> **EXCERPT PROVIDED**
·····

I have moved this thread to this arena, where there are some threads on the theme, although none recently.

Quote:
I was once very active in SWC, and have returned to a position where periodic review of the discussion could be useful, but I am noticing what seems to be a shift in type of posts and a drop off in traffic.
There has undoubtedly been change here. Exchanges of views do happen, but may be rarer. In part that reflects in my opinion as an "armchair" participant big changes in the audience, which to my knowledge remains primarily American. War weariness is one factor, plus people simply change career - so once regular posters have retired and work hard in new jobs.

I do not have access to the site traffic data, but there are plenty of readers even if few posts in response. That is why I add in the 'last Edited by' the number of views and sometimes the number since the previous post. That is how I can judge the value of posts. See this thread as an example:http://council.smallwarsjournal.com/...t=8689&page=25 A thread where I was surprised at how many views there had been.

·····

Summarize the forum post above in two sentences.

> **SUPPLIED RECORDS**
·····

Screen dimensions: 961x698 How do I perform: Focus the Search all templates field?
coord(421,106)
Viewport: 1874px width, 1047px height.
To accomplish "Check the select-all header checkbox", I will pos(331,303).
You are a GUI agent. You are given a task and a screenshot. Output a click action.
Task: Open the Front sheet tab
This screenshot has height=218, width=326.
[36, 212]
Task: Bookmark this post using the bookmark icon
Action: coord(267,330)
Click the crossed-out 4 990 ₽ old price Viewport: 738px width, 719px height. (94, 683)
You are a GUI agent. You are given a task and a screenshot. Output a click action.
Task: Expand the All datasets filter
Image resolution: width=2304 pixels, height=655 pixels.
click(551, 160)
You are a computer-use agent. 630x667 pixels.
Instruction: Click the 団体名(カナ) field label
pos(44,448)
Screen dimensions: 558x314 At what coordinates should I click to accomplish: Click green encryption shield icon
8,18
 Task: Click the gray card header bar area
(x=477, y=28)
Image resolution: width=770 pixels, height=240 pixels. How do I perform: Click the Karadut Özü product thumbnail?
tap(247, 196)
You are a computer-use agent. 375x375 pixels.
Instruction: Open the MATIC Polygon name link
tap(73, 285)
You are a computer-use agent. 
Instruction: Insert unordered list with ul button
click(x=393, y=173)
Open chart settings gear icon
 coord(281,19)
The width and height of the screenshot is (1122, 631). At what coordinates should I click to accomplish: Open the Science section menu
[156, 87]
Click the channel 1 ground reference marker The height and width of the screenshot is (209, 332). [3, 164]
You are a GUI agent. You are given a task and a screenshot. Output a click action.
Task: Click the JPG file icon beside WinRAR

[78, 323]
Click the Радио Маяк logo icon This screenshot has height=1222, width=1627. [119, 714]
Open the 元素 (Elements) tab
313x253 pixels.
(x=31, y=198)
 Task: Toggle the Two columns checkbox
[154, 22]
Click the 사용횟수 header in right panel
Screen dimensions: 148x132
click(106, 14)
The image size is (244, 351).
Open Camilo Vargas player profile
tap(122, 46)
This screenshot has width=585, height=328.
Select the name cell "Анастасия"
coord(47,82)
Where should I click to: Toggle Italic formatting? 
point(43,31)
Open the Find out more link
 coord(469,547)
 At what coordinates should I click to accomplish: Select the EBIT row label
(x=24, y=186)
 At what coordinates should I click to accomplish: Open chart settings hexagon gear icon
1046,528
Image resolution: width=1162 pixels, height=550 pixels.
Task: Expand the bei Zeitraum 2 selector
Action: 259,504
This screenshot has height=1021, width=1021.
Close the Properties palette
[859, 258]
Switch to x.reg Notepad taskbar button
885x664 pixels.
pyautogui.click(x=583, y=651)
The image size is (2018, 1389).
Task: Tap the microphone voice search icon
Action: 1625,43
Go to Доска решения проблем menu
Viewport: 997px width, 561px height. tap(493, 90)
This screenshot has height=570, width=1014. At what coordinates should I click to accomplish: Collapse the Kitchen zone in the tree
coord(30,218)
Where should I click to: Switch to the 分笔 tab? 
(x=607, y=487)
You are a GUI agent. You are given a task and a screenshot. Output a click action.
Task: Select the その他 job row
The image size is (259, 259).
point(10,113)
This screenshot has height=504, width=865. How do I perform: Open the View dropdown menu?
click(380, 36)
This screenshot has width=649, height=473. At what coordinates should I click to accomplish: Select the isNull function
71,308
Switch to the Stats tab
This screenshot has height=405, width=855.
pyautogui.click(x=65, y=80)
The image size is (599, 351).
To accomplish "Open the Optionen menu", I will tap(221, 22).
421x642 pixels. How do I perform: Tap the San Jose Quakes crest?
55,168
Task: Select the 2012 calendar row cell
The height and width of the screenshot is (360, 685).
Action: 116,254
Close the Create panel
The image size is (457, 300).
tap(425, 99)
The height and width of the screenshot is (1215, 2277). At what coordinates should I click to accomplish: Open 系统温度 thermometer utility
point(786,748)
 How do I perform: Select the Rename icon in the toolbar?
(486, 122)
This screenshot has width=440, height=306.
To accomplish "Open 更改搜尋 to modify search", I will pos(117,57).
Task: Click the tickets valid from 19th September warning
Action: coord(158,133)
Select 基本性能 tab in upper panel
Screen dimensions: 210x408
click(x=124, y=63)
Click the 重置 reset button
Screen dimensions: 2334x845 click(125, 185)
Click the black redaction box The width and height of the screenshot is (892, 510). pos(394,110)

·····

> **RESULT OF THE TASK**
Responding to a quoted observation that SWC has seen a shift in the type of posts and a drop in traffic, the writer agrees that there has been change and that exchanges of views may be rarer. The writer attributes this partly to changes in a mainly American audience, including war weariness and former regular posters retiring or working hard in new jobs, and notes that view counts show plenty of readers even when few replies are posted.